Severance Benefits Uncut So Far

March 20, 2009 (PLANSPONSOR.com) - A new survey by Hewitt Associates found that severance packages for most impacted employees at large U.S. companies have remained unchanged.

According to a Hewitt news release, more than half (51%) of companies offer a standard one-to-two weeks of pay for every year of service, and another third (33%) vary their payouts based on a formula that typically combines years of service, salary level, and/or grade. In addition to cash payments, most companies provide at least one benefit after separation, which may include health care coverage, retirement benefits, disability, financial assistance or life insurance.

Health care coverage is the most prevalent benefit offered, Hewitt said. Thirty percent of companies provide full health care coverage during the severance period and then offer COBRA at the end of the severance period. More than one quarter (26%) provide COBRA coverage immediately, with the employee paying the full premium.

Most companies (72%) also provide outplacement assistance to severed employees (see Severance Includes Outplacement, Financial Planning ).
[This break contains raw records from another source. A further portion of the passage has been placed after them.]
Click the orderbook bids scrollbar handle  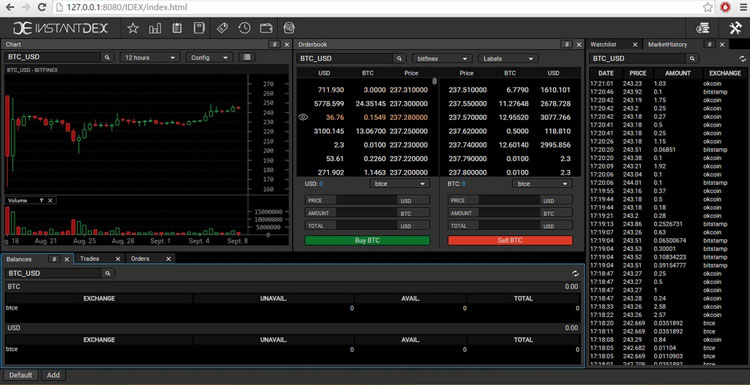tap(434, 81)
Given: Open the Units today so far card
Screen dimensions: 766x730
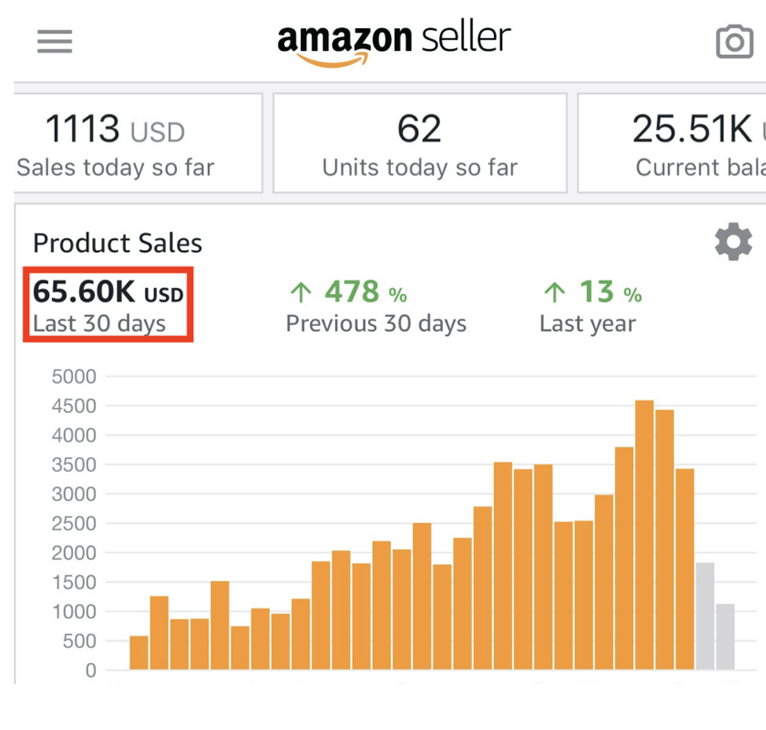Looking at the screenshot, I should [420, 143].
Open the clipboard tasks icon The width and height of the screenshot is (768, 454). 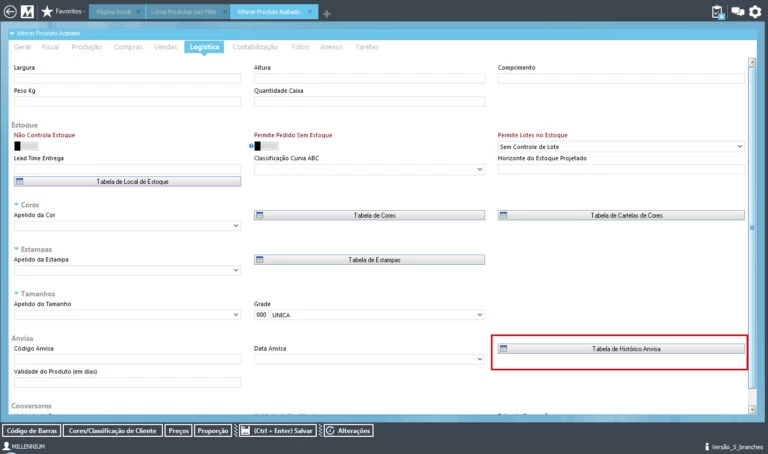pyautogui.click(x=718, y=12)
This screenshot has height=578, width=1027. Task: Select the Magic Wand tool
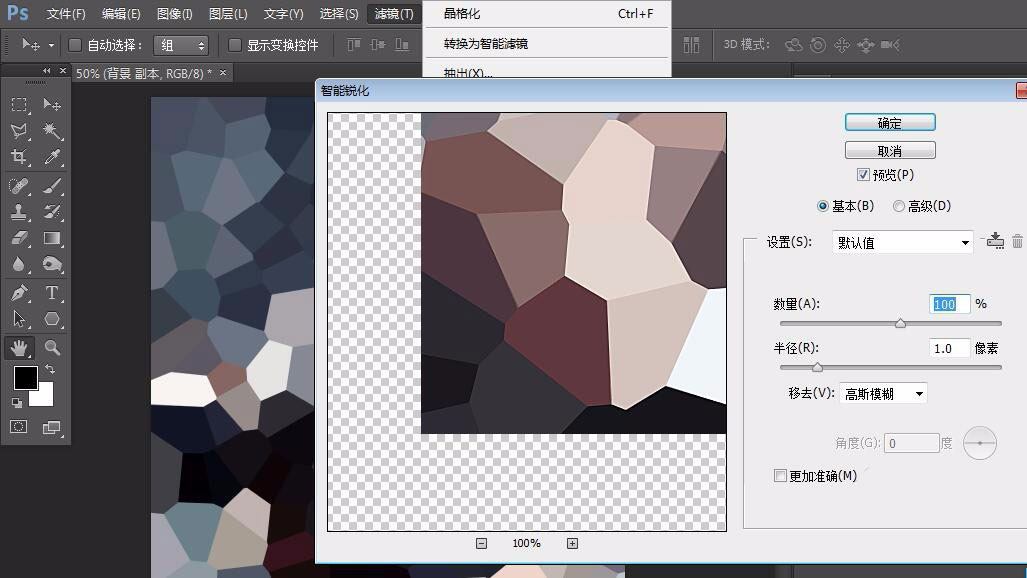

Other survey findings include:

  • Most companies (80%) have minimum and maximum limits on the cash portion of their severance payments. The average minimum is 4.5 weeks of pay, and the average maximum is 40 weeks of pay.
  • The regularity with which organizations are reducing their workforces has meant that most (72%) now have formal, written severance policies in place for their broad-based employee populations. In the past, these practices varied more based on circumstances.
  • A majority of companies (87%) require severed employees to sign a waiver that includes specific conditions. Most waivers include a litigation waver and other conditions, such as nondisclosure and non-disparagement agreements.

While severance benefits for the most part have so far remained unchanged, Hewitt's survey indicated that as companies continue to make layoffs and to look for additional ways to lower costs, severance benefits are at risk of being cut back.

The survey of 228 large U.S. companies representing 4.5 million employees found that more than 80% of employers made layoffs in the past 24 months, and 45% intend to make further reductions in the next 12 months, according to a Hewitt news release.

One in five companies (20%) reported they plan to make changes to their severance plans and nearly a third (31%) are unsure. Of those making changes, 43% plan to reduce cash payments, and one in five (21%) plan to reduce benefits.